#### Page
....
This is a 5000 year old tantra technique, as the story goes, one of the 112 meditations given by Shiva to his consort Parvati. Still works like a charm, and it's the easiest WILD technique out there IMO. This one directly induces dreaming by stimulating the gland that secretes the dreaming hormones. I also already managed to go into dreaming during meditation without laying down, all I need to do is close my eyes and concentrate for a while. The litteral translation of the tantra technique is the following:




> "With intangible breath in center of forehead, as this reaches heart at the moment of sleep, have direction over dreams and over death itself."



Hope this helps!

----------


## DreamChaser

Yes I have read things like this and I find it very interesting.
But what do you do to stimulate the spot?
Do you just visualise looking at it from a 3rd person view or something?

----------


## ChaybaChayba

Yes, you can use whatever works for you. Like you can start of looking in a mirror and staring at that spot to locate it and get you started, that helped for me. Or you can place your finger there, to get a feel. Your imagination is all it needs tho, imagining a sensation there is what does the stimulation. It took me some time before I started feeling stuff there, but when I did, it felt great, like some kind of warm sensations, a pressure in the forehead. I visualize a bright white light in that spot, after a while that light turns into dreams or you can turn it back into a white light to continue the meditation.

Im guessing it's similar to stimulating the saliva glands by imagining yummy food in your mouth. Thats a more direct example of forcing a gland to secrete.
....
#### Record extracts

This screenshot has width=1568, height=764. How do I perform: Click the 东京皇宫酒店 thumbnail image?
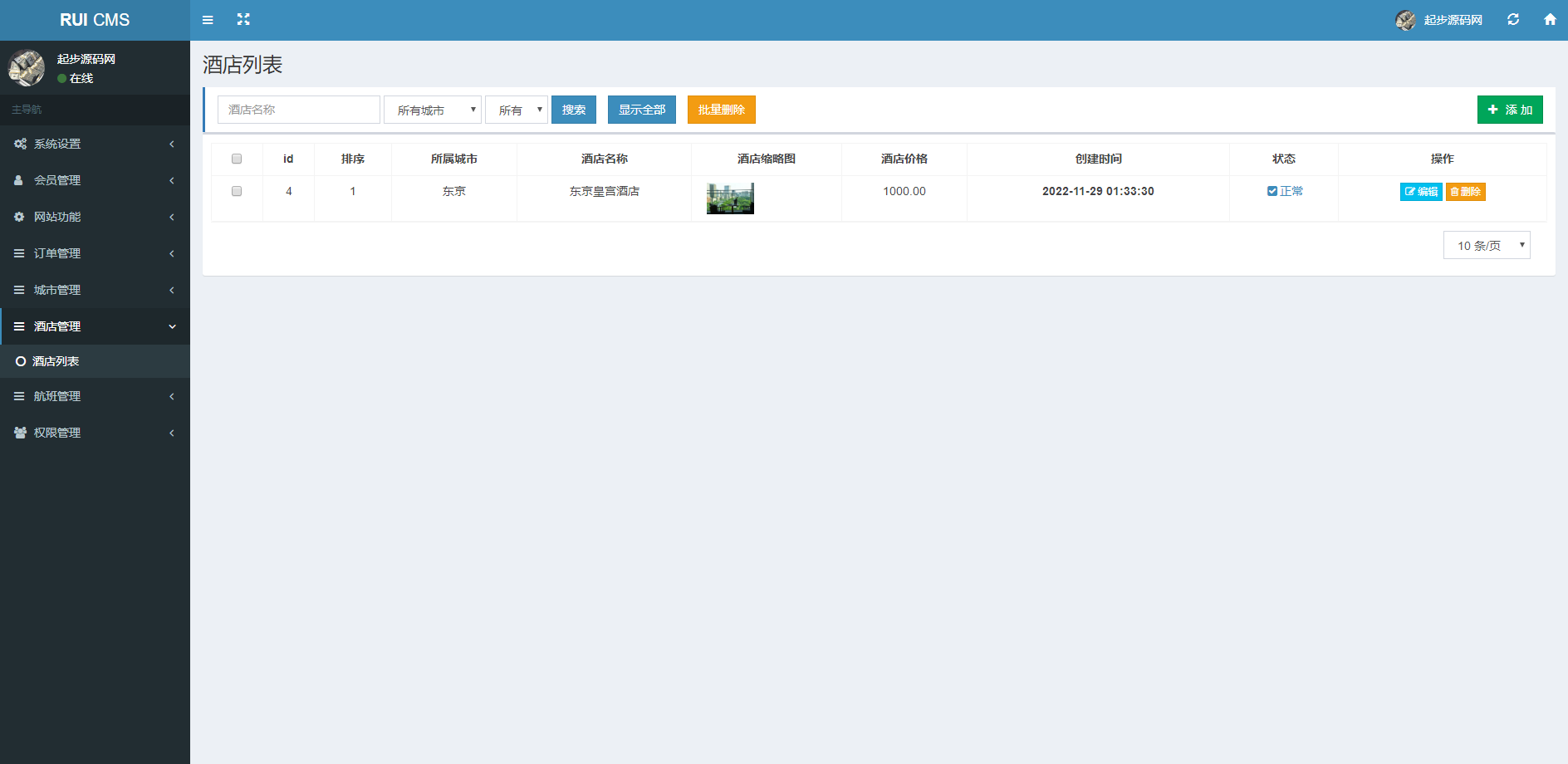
....
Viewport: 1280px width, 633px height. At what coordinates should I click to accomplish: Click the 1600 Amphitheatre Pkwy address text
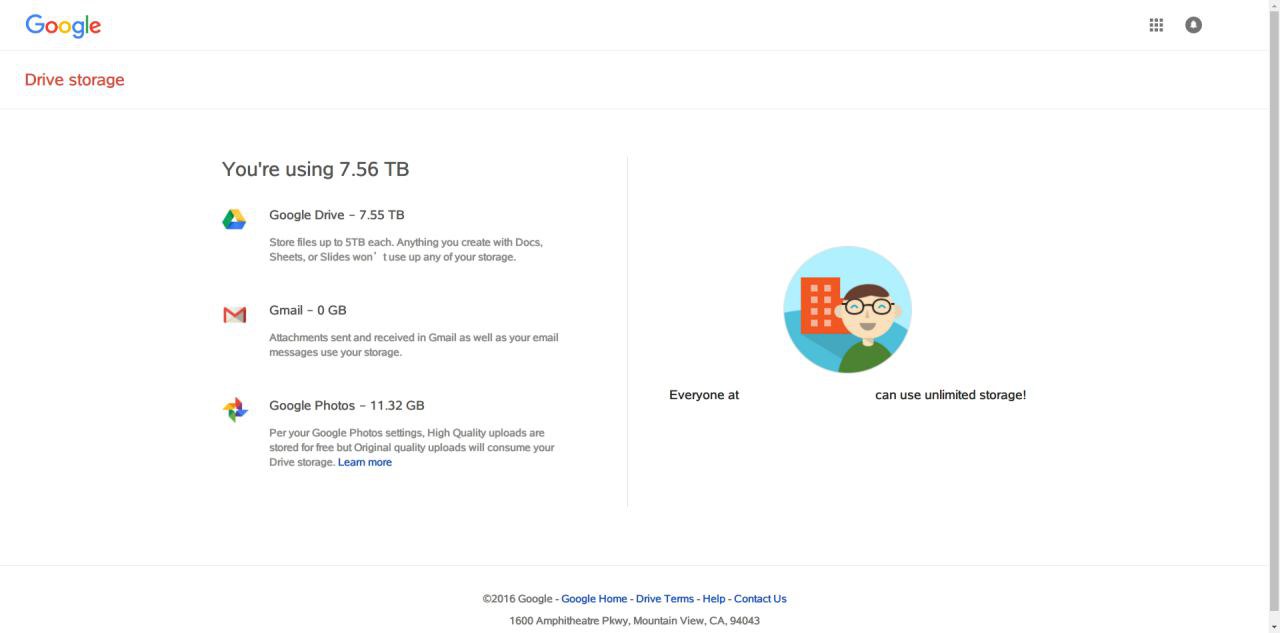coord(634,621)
....
#### Tasks to perform
1. In the forum thread on the tantra dreaming technique, translate the following sentence into French: "It took me some time before I started feeling stuff there, but when I did, it felt great, like some kind of warm sensations, a pressure in the forehead."
2. Resume the forum thread on the tantra dreaming technique, picking up after its final sentence.

#### Answers by task
1. Il m'a fallu un certain temps avant de commencer à ressentir quelque chose à cet endroit, mais quand c'est arrivé, c'était une sensation formidable, comme des sortes de sensations de chaleur, une pression dans le front.

2.
----------


## Ajna

ChaybaChayba, that is exactly the meditation technique I use for WILD's! The Brow or Third Eye Chakra is energetically linked to the pineal gland as you know and the pineal gland is also responsible for producing natural DMT - the spirit molecule as well as melatonin, basically DMT is responsible for catalysing the separation of the mind from the body, be it for out of body experiences, when taking psychadelics (that contain DMT) and even at death or near death experiences. I wouldn't rule out it being released in very small amounts when dreaming too.

I also run an energy circuit between the Hara or Dan Tien (energy storage centre I think between the 1st and 2nd Chakras) and up to the Crown Chakra which results in my tounge going numb with vibrations like a car battery is stuck to it LOL (you should have it resting lightly on the roof of your mouth to help close the circuit) I also create an energetic bridge between the crown chakra and the brow. I also run energy through my hands and feet as they have minor energy exchange chakras located there.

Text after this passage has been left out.